The platinum group metals are crucial to electronics, massively expensive, and extremely rare on this planet. But on asteroids? A single one holds billions of pounds of these metals - and that could start the era of private space exploration.
Platinum is the most famously expensive of these metals - it's generally held up in the popular imagination as the one thing that's even more valuable than gold - but the rest of its group is equally rare and valuable. These metals - platinum, ruthenium, rhodium, palladium, osmium, and iridium - are super stable, nearly impervious to chemical attack, and deal well with high temperatures. These qualities make them perfect for use in electronics, but it takes thousands of dollars just to buy a few grams of the stuff.
A big reason they're so rare is that they don't naturally occur on Earth, as they almost exclusively come from sites of asteroid impact.
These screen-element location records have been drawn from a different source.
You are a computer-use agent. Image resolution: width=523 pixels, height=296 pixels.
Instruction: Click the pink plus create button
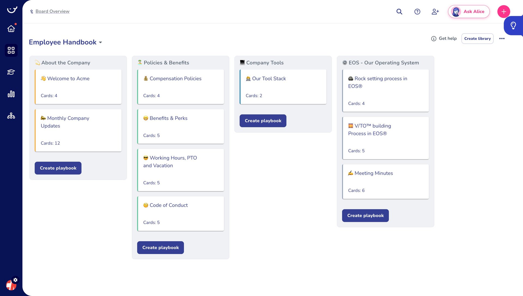click(x=503, y=11)
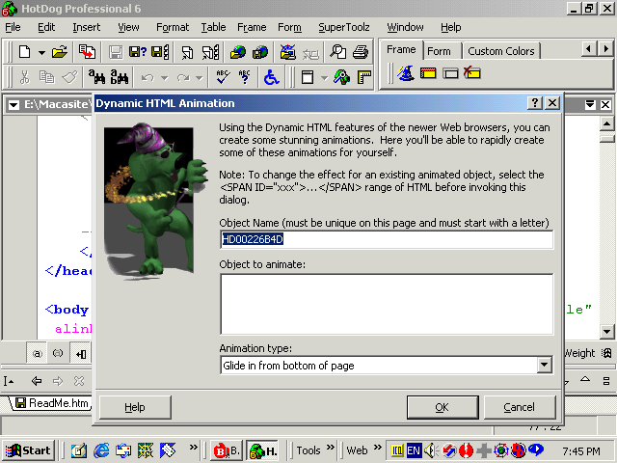Click the OK button in dialog
The height and width of the screenshot is (463, 617).
tap(443, 407)
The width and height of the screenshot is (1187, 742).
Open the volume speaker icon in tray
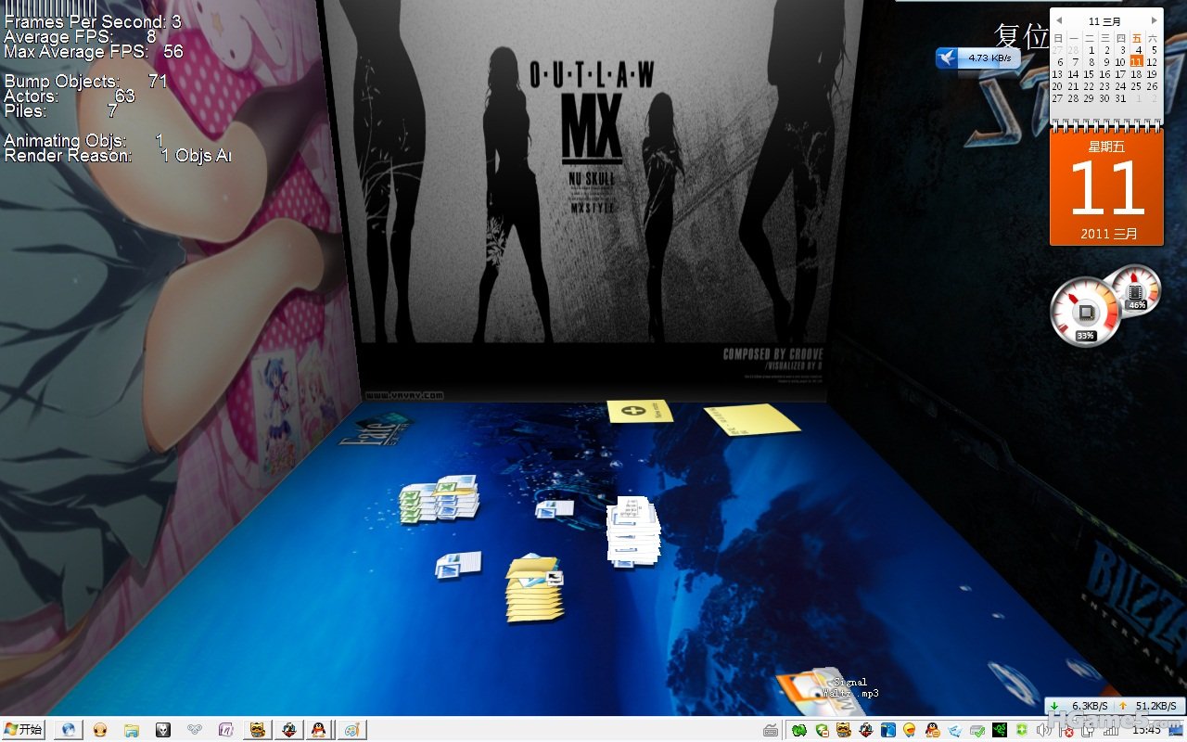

Of course, that opens up a rather interesting possibility - how much of these metals are contained in the asteroids that haven't hit Earth? Surveys of asteroids close to Earth reveal even moderate-sized ones - about 1,500 feet across - have billions of pounds of these metals, far more than we've mined in all of human history. A single asteroid could give us all the platinum group metals we could possibly need for centuries.
So how do we get the stuff? The basic technology is either already available or readily conceivable, and steroid mining has become a serious topic of discussion. Indeed, it could have far-reaching impacts for space exploration as a whole. The quest for super-cheap electronics and mining-based fortunes could spur a rush of private explorers into space in much the same way the lure of gold drove Americans westward in 1849. As crass as it might sound, the chance at some serious profit might be what finally pushes humanity into space once and for all.